My oncologist has me on a every 3 month followup for year 1, then every 6 months for years 2 to 5. He does routine bloodwork at each appt, but no routine scans. I asked about this, and he mentioned that scans would be done if I had any unusually aches or pains that lasted longer than 2 weeks. It is up to me to be aware of I how feel and that I would know when something wasn't right.
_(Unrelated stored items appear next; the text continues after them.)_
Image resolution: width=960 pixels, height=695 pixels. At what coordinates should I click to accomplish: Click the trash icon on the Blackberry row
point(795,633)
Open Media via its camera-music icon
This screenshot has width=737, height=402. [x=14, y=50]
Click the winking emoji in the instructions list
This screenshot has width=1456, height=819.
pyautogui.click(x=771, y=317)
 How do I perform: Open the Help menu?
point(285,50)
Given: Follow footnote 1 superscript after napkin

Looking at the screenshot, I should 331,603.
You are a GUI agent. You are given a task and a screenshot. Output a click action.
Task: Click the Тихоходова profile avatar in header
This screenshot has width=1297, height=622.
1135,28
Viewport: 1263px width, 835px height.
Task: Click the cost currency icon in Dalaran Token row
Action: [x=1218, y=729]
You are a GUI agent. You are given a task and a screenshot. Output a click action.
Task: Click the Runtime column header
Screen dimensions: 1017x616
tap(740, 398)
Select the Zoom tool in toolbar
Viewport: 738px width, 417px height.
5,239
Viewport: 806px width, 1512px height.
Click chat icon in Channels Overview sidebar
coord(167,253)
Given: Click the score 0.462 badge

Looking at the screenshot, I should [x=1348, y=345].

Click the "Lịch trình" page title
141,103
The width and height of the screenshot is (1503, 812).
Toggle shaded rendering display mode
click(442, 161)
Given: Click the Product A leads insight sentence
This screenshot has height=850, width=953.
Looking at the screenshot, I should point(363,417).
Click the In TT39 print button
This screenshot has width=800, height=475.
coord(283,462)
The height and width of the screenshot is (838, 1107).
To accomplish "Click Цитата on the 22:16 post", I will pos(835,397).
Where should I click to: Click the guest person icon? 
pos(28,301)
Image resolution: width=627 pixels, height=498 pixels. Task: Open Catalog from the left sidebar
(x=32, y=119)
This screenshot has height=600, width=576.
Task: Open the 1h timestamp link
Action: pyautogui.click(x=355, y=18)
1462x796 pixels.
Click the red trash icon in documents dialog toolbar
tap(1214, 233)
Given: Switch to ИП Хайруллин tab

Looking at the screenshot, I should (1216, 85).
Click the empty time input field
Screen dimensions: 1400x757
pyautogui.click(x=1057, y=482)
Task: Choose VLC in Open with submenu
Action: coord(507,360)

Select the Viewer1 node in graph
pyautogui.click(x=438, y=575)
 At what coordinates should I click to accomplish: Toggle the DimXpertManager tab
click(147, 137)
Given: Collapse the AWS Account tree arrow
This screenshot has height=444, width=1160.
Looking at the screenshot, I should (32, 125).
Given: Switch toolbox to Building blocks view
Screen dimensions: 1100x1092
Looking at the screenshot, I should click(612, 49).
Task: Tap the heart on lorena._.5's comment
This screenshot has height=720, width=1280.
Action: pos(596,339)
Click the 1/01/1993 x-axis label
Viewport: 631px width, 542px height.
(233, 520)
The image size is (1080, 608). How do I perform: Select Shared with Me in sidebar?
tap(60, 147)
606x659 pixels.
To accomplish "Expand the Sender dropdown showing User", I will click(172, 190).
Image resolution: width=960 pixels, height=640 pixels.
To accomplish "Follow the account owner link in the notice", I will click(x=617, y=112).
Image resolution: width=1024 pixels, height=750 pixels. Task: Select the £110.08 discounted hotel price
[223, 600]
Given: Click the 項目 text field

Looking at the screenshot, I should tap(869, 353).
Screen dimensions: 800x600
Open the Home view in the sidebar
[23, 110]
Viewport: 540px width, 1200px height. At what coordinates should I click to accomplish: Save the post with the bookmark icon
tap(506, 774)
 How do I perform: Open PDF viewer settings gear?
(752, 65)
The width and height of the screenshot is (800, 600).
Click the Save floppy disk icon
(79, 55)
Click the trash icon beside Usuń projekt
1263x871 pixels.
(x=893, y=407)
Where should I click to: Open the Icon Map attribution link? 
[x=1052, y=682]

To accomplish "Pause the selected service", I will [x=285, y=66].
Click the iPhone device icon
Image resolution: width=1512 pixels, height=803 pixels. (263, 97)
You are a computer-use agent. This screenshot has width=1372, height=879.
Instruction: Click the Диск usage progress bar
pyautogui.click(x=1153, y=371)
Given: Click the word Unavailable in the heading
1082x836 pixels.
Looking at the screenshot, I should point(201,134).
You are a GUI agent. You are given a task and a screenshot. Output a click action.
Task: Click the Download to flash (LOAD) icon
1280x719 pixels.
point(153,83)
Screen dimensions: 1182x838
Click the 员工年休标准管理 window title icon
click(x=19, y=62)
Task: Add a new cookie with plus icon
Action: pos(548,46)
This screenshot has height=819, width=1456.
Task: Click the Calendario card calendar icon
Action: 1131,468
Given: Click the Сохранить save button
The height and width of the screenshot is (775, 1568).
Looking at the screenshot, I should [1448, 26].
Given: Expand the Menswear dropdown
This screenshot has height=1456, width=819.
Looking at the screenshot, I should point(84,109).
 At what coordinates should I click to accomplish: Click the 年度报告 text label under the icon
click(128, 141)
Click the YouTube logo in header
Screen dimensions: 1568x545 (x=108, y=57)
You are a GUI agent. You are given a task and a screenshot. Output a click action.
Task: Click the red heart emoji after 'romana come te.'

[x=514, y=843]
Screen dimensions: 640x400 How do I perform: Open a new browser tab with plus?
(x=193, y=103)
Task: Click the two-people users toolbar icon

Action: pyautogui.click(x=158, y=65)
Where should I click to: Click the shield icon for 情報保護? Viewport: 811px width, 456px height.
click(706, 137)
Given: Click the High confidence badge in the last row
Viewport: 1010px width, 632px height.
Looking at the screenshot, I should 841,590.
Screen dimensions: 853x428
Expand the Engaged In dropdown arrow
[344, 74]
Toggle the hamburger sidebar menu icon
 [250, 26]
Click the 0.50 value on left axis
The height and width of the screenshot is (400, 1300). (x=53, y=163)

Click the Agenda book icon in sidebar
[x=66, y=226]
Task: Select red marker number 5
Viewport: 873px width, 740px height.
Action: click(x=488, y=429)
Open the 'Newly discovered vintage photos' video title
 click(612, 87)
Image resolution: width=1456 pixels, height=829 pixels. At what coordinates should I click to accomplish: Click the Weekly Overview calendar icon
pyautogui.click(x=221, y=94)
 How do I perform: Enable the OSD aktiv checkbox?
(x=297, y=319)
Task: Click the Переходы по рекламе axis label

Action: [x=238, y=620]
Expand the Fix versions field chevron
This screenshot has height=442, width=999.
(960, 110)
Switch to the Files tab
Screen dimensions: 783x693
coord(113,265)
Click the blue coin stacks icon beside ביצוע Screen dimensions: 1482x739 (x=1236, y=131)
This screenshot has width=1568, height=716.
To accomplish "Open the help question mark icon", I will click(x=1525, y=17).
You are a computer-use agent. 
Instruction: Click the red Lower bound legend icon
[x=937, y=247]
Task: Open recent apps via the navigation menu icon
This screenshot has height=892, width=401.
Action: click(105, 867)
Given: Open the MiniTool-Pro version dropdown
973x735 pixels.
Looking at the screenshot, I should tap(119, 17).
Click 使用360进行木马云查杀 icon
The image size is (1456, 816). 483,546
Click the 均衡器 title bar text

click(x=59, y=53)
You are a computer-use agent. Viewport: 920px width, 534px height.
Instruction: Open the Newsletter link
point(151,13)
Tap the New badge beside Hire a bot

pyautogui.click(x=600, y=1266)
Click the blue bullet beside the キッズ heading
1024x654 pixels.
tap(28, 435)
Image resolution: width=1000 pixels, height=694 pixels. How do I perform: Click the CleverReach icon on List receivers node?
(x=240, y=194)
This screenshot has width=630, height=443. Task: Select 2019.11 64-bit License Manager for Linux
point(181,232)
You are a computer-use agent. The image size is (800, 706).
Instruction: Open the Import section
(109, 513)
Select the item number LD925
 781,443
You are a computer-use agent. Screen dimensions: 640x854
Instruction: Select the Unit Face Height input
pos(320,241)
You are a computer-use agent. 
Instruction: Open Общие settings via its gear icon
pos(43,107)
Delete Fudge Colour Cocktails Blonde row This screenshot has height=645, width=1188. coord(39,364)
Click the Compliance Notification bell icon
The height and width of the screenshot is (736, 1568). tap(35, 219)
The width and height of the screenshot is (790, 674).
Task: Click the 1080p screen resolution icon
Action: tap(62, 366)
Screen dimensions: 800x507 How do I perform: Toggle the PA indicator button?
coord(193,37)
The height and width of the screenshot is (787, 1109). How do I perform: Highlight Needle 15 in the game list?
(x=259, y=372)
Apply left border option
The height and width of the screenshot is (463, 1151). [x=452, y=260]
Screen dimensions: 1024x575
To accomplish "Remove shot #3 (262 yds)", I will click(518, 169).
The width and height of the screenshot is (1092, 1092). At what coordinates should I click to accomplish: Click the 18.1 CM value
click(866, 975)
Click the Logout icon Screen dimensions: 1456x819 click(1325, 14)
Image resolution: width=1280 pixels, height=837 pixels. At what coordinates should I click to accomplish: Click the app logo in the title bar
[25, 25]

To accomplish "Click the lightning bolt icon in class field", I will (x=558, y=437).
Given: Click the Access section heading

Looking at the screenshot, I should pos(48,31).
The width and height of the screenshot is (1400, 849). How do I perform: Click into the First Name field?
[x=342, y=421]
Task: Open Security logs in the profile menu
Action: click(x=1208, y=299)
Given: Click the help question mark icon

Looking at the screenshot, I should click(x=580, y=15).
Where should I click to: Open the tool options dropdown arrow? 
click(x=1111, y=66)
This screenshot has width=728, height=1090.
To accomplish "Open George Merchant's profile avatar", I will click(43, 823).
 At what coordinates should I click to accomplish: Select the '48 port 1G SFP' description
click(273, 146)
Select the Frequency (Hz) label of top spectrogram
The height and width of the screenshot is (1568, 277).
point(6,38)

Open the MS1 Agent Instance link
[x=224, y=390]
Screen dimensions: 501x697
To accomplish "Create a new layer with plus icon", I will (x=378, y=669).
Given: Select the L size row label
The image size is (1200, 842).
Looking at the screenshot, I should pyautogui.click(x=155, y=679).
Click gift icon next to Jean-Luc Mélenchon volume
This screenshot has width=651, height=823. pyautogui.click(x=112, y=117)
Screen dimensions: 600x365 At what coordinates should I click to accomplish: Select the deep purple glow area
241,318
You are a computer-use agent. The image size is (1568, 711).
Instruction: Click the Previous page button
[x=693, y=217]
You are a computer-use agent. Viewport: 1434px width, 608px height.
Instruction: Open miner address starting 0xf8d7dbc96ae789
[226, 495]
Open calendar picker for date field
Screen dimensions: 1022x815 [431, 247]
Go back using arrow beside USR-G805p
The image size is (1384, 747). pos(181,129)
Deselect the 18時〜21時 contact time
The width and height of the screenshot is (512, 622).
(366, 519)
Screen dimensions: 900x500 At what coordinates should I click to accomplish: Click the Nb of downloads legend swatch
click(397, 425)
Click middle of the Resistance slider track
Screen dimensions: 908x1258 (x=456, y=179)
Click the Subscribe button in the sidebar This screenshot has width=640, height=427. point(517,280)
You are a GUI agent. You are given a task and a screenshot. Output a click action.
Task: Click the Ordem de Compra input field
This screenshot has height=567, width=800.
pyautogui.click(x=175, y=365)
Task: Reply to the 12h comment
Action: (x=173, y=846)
I am sure they have a followup plan for you as you get closer to that last H.

BTW - we have almost identical diagnosis too.  

marjie

stlcardsfan - my onc said the same thing...report any aches and pains that last more than 2 weeks but moving forward, she's handing me over to my family doctor.

Look at that...except for surgery, we are the same!

Notagain46

Ok, my wife was diagnosed with triple negative in 2009.  After surgery, 4 AC treatments, 4 months of Paclitaxol(?) and 6 weeks of radiation, she was free of cancer.  Well, we just discovered it has returned in her bones and is now HER2+.  Has anyone experienced this??  Doc has her on Xeloda and is just now starting her on Herceptin.  What can we expect???

ReadingMama

Sorry I don't remember names, but I also found that the joint pain got better the farther I got away from chemo, but I definately had joint pain past #9, but it did get better.  I also found walking helped.

I get headaches as well, those have not stopped, although they are worse after some treatments than others.  I also agree that slowing the infusion down can help, mine is over 1 hour and by accident I had one over 30 minutes and the SE's were definately worse that time.

Only 2 more to go for me!  marjie and stlcardsfan - me too as far as blood work and only scans if there are physical symptoms.

Unfortunately, I have just been dx again (need to update my sig), even though I'm still on H for the first one!  It has tested Her2- though.  My BMX is scheduled for the day after my last H.  For my first tumor, they biopsied it twice, first time Her2-, second time Her2+, hence the Herceptin.  But they think it might be the same cancer, even though its in a different quadrant.

pejkug3

Does anyone get really tired a few days after infusion?

This thread is long so I may have just over looked it. 

I had #13 today.  Typically by Sunday, fatigue overwhelms me and I sleep on and off all day.  It's usually just the one day and by Monday afternoon, I feel my spark return.